Напомню: я не Пушкин и не Шиллер,
И в лирике вообще ни в зуб ногой,
Тут целый у меня шпионский триллер
Заместо песни вышел сам собой.
И, кстати, план когда-то был у Женьки —
С искусством подружиться, не дремать, —
Бюджет пилить, а, если короте́нько, —
Блокбастеры по триллерам снимать.
И что теперь? Измена и засада,
Где Танька рулит, чёртово жульё!
Всем Скотланд-Ярдам, Абверу, Моссаду,
Всем ЦРУ – куда им до неё!
Как плесень, мо́ зги Женькины покрыла пелена,
Вокруг него такая паутина сплетена,
Что где, куда, какую ставил подпись, —
Запутался, забыл он. С Таньки – как с гуся вода, —
С гусыни – слёзы Женьки. Вы не правы, господа,
Когда вы над блондинками смеётесь!
В общем, Женька разделан, как рыба на блюде.

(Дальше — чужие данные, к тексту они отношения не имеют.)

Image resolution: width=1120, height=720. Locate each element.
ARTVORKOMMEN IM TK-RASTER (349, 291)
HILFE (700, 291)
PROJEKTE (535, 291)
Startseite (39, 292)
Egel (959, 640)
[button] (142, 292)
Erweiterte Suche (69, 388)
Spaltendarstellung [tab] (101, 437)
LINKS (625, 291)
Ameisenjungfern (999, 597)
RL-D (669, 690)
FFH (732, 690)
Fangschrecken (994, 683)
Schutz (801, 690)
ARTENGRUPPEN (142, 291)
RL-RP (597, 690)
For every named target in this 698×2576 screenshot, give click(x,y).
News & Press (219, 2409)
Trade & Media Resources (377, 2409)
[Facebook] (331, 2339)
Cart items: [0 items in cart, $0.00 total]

Джон в графическом виде рисует итог,
Общий куш на троих. «А повежливей будет! —
Танька ржёт, – ха-ха-ха!!» И грустит педагог.

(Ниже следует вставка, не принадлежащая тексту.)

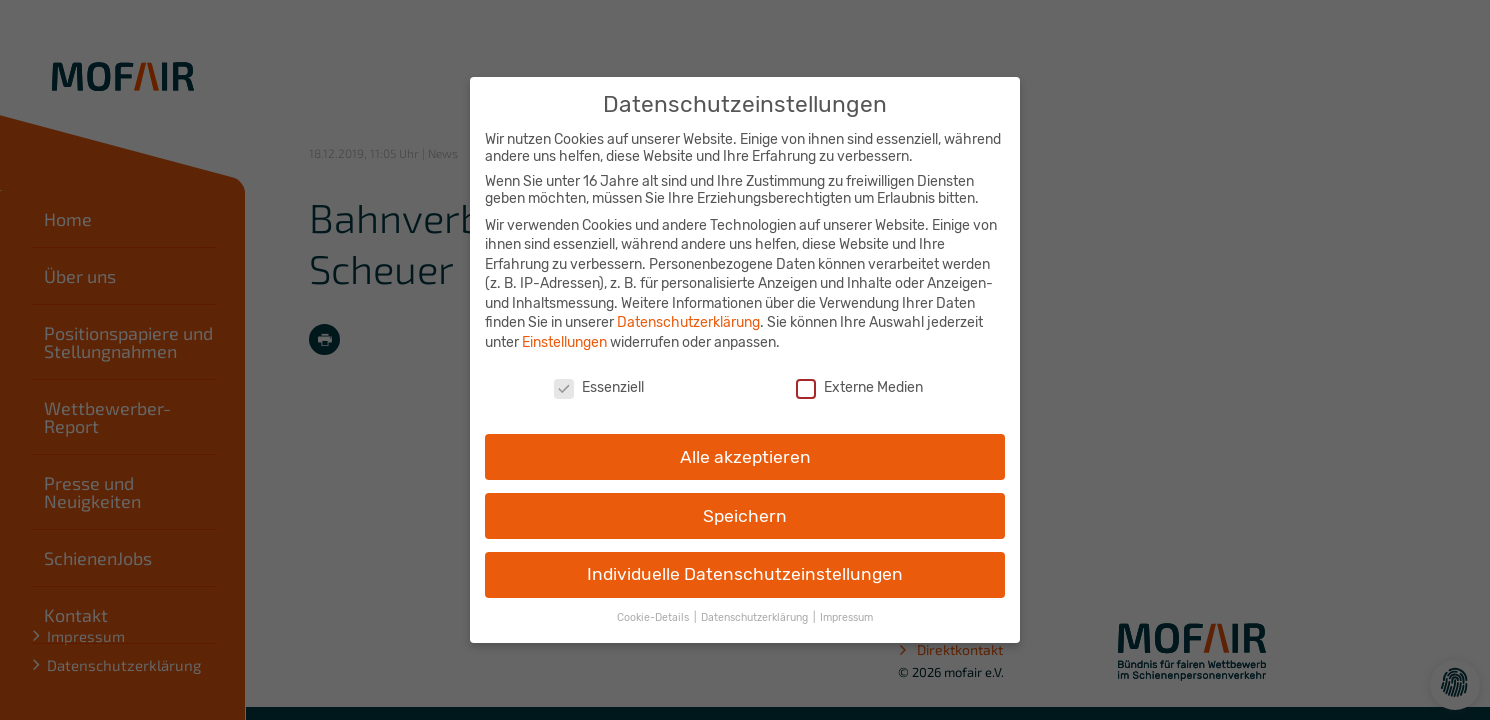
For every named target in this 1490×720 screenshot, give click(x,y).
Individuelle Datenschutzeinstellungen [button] (745, 563)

Кстати, он наш земляк из эпохи застоя.
Он сперва отбивался: «Ни-ни, ни гу-гу!
Педагогика, музыка – это святое!
Как хотите, ребята, а я не могу!»
Джон ещё ухмыльнулся тогда: «Ты прекрасен!
Уважаю таких. Молодчина! Зачёт!
Шесть процентов – твои. Было пять. Ты согласен?»
И вздохнул педагог, и промямлил: «Идёт!»
Всё разыграно было решительно, твёрдо, —
Как по нотам, не зря же их людям дают!
Не какие-то там трень да брень, три аккорда,
А серьёзный такой, настоящий этюд!
Вперёд идущих, Боже упаси нас
Не знать своих истоков и начал.
У Женьки был один серьёзный минус:
Он Пушкина почти что не читал.
Вы спросите меня: при чём тут Пушкин,
Онегин, Ольга, вся их суета?
При том, что жизнь стучит по черепушке
Тому, кто знать не хочет ни черта.
Онегину когда на самом деле
Без всякой там туфты пришла хана?
Когда он друга грохнул на дуэли —
Нормального, по сути, пацана.
Он, вроде бы, не конченный подлюка,
И не злодей кровавый, не упырь,
Но он любовь и дружбу профуфукал
И сам себя подвёл под монастырь.
Так как же нам, по совести и чести,
Назвать его, в какой вписать ранжир?
Он конь в пальто? Бугор на ровном месте?
Предатель, тунеядец, дебошир?
Мираж, фантом, малюсенькая кочка,
Поросший мхом замшелый серый пень?
Вокруг пустого места оболочка?
Какая-то иная хренотень?
Коней в пальто в природе не бывает,
И, значит, он уже не конь в пальто,
И тут вопрос резонный возникает:
Он кто, в конечном счёте? Да никто.
А почему так вышло? Потому что в старину
Буржуазия внаглую дербанила казну,
И до сих пор в пуху у ней всё рыло.
На шару, на халяву ей – одёжа, скарб и снедь,
Я так скажу, ребята, что халява – это смерть,
Она и Женьку нашего сгубила.
Он из Лондона прибыл, небритый, сутулый,
Он теперь здесь, у нас свои грядки скребёт,
Он в Заречье живёт, на окраине Тулы,
Я работать его пригласил на завод.
Я директором стал, как-то так оно вышло,
Я сказал: «В тех. отдел, например, приходи.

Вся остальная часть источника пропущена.